I opened the cellar door and walked inside. Before the war I might have tackled him. But I was quicker then. Quicker and younger.
“Now sit down and put your hands on your head.”
Once again I obeyed. I heard the door close behind me and, for a moment, I was plunged into darkness. A key turned in the lock, and then the light was switched on from the outside.
“Here is something to think about,” Jacobs said through the door. “By the time they get here, we’ll be well on our way to the airport. At midnight tonight, Gruen, Henkell, and their two lady friends will be on their way to a new life in America. And you’ll be lying facedown in a shallow grave somewhere.”
I said nothing. There seemed nothing left to say. To him at least. I hoped the Israelis coming from Linz could speak good German.
FORTY
I heard Jacobs moving around upstairs for a while and then everything went quiet. I stood up and kicked at the door, which helped get some of the anger and frustration out of me but did nothing to aid my escape. The cellar door was made of oak. I could have kicked it all day and not even scratched it. I looked around for some sort of tool.
The cellar had no windows and no other doors. There was a central-heating radiator the size of a coiled anaconda and as hot as a lightbulb. The floor was concrete, with walls to match. Some old kitchen appliances were heaped in one corner, and I supposed that part of the laboratory upstairs had once been the villa’s kitchen. There were several pairs of skis, boots, and poles; an old toboggan; some ice skates; and a bicycle with no tires. I practiced using one of the skis as a sort of pikestaff and decided that it might serve as a useful weapon if the Israelis coming to see were armed only with the strength of the Lord. If they had guns, I was in trouble. I abandoned a similar plan to use the blade of an ice skate for the same reason.

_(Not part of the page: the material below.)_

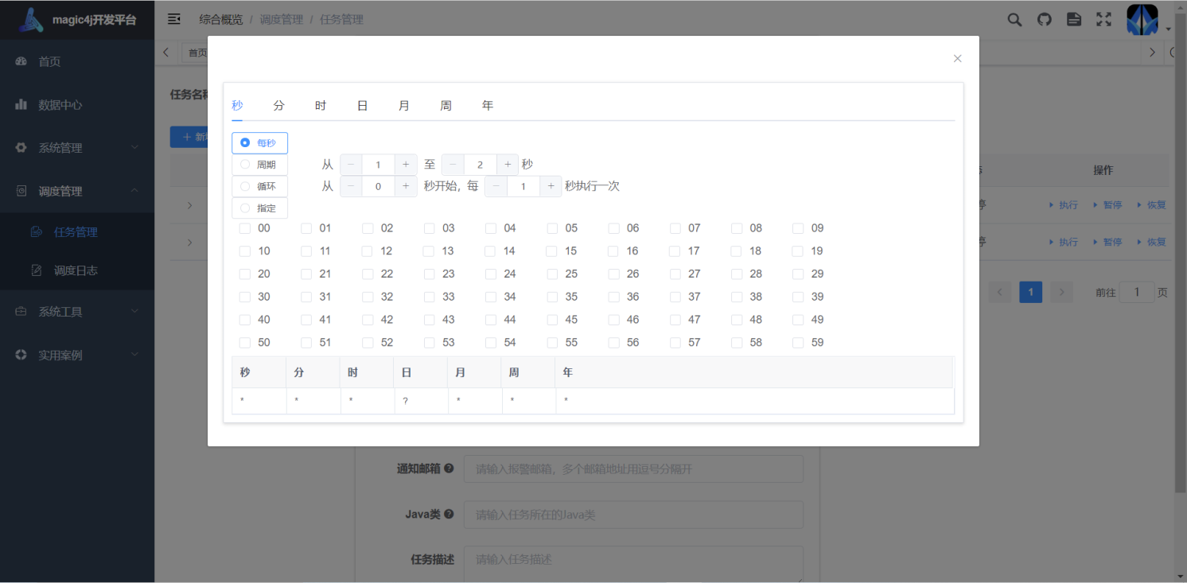Screen dimensions: 1187x583
Task: Click the user avatar in header
Action: point(1142,20)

As well as an assortment of junk there was a small wine rack containing some dusty-looking bottles of Riesling. I smashed the neck off one and drank the contents without much pleasure. There’s nothing worse than warm Riesling. By now I was feeling warm myself. I removed my coat and my jacket, smoked a cigarette and turned my attention to several largish packages that were ranged on either side of the radiator. All of them were addressed to Major Jacobs and labeled “U.S. Government. Urgent Laboratory Specimens.” Another label read: “Extreme caution advised. Handle with care. Store in a warm place only. Danger of infectious disease. Contains live insectary. Should only be opened by trained entomologist.”